* GIVEN EXERCISE: Output the passage below on blood ties and moral guidance, word for word and in full.

* EXCERPTED PASSAGE:
The sagas faithfully preserve for us the conflicts that arose when blood ties were broken. The blood of such close-knit communities was influenced by the lower parts of the nervous system. This gave man clairvoyance and the intuitive discernment of good and evil; he had a sure moral instinct. At the moment when man steps out of near marriage, he finds it impossible to delve into clairvoyance from within, from the sympathetic nervous system. With distant marriage, the instinctive guidance ceases and the external law begins. The original moral instinct disappeared with the distant marriage; the outer law had to enter. Out of the night of the old instinct dawned a moral starlight. Then came the Mosaic religion of law as the guardian of morality. This is finally replaced by a new light, the Christ-light, the spiritual guidance.

* RECORDED DATA:
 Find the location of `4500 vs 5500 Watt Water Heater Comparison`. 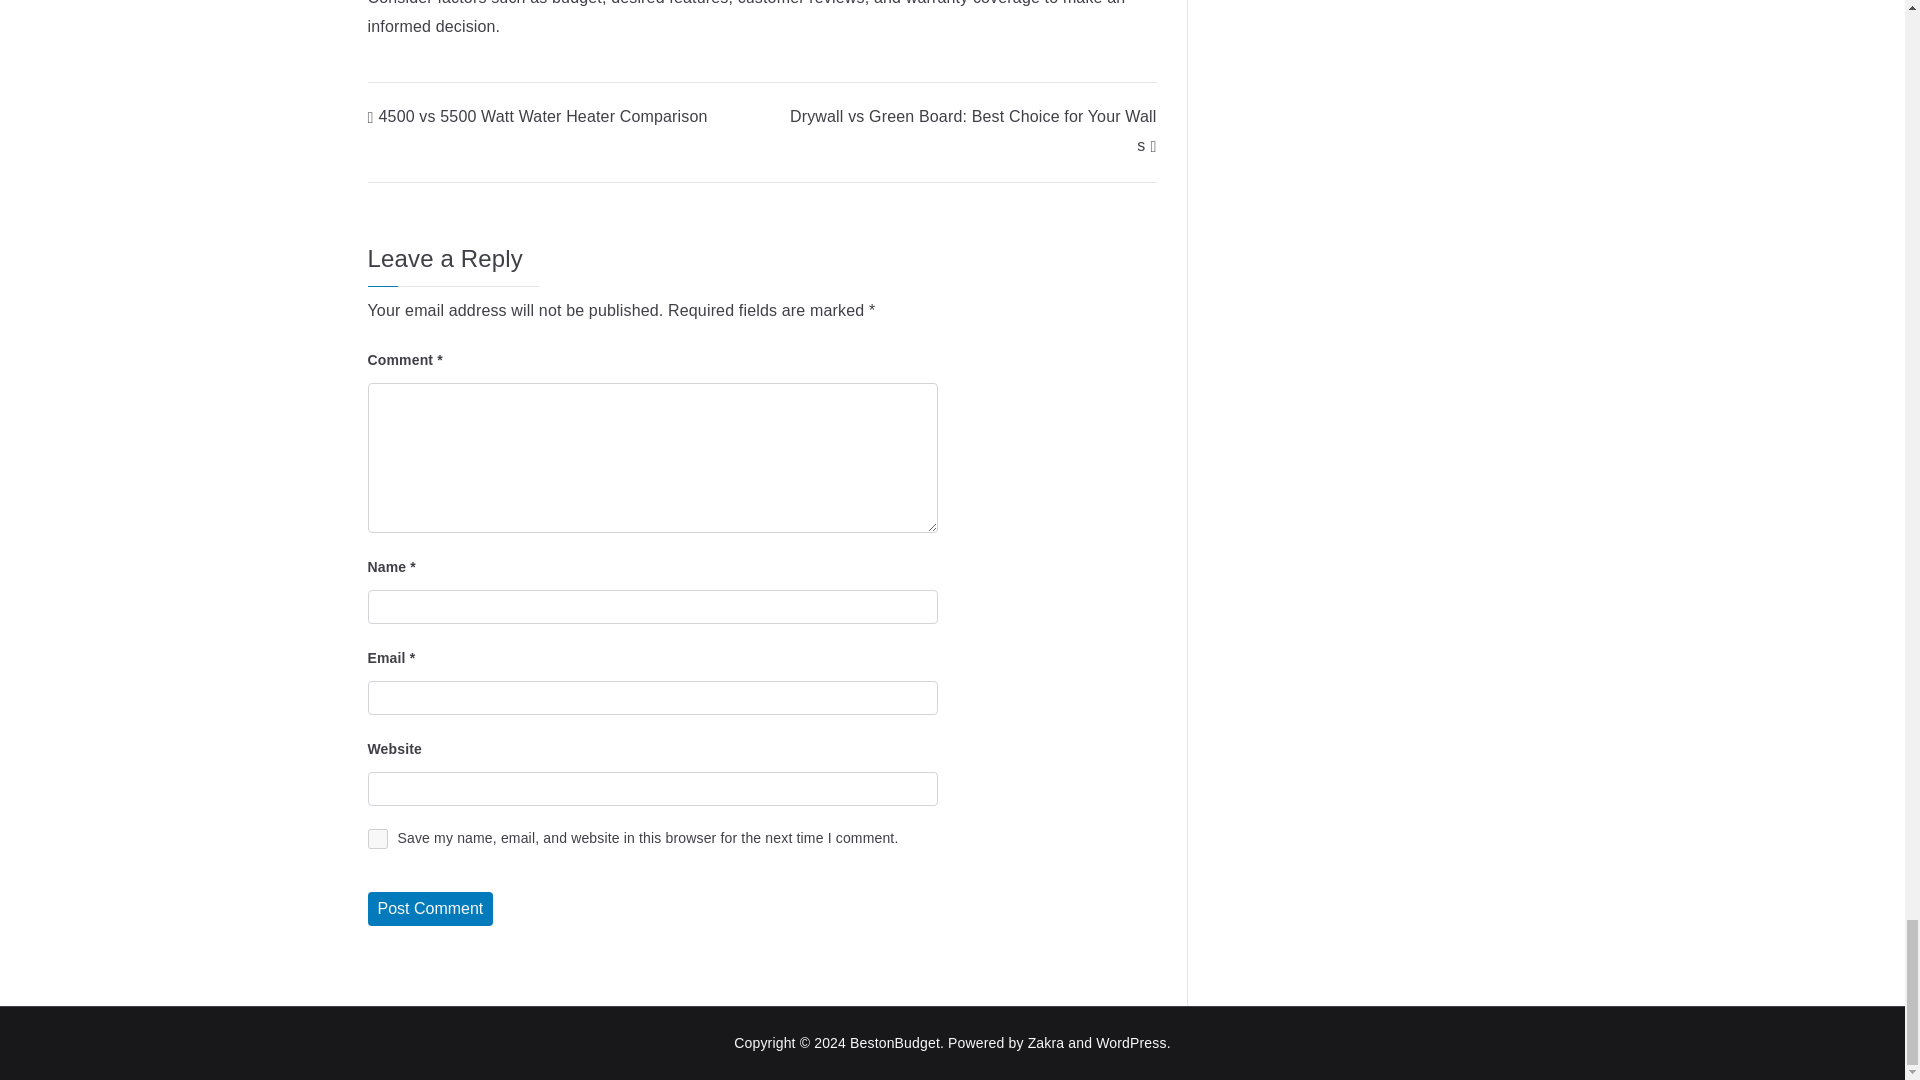

4500 vs 5500 Watt Water Heater Comparison is located at coordinates (538, 116).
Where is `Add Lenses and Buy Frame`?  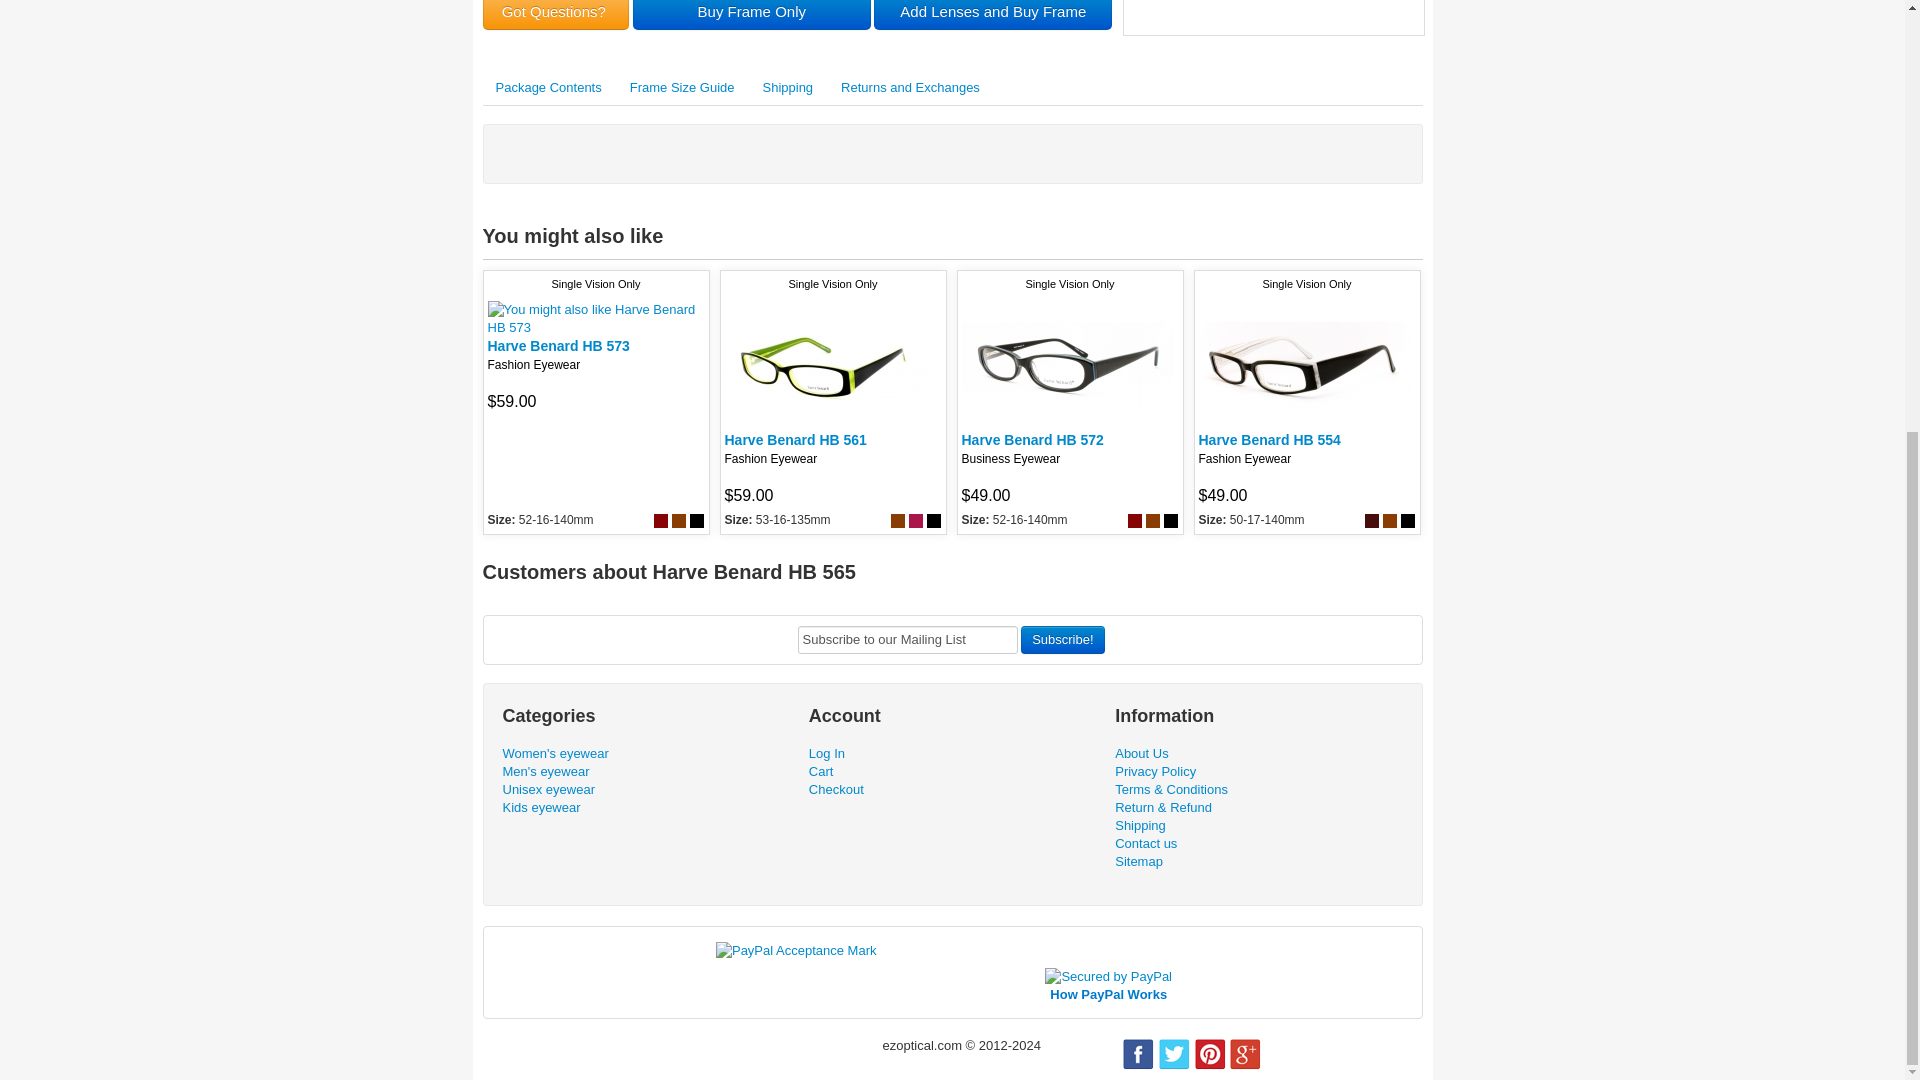 Add Lenses and Buy Frame is located at coordinates (992, 15).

* WRITTEN ANSWER:
The sagas faithfully preserve for us the conflicts that arose when blood ties were broken. The blood of such close-knit communities was influenced by the lower parts of the nervous system. This gave man clairvoyance and the intuitive discernment of good and evil; he had a sure moral instinct. At the moment when man steps out of near marriage, he finds it impossible to delve into clairvoyance from within, from the sympathetic nervous system. With distant marriage, the instinctive guidance ceases and the external law begins. The original moral instinct disappeared with the distant marriage; the outer law had to enter. Out of the night of the old instinct dawned a moral starlight. Then came the Mosaic religion of law as the guardian of morality. This is finally replaced by a new light, the Christ-light, the spiritual guidance.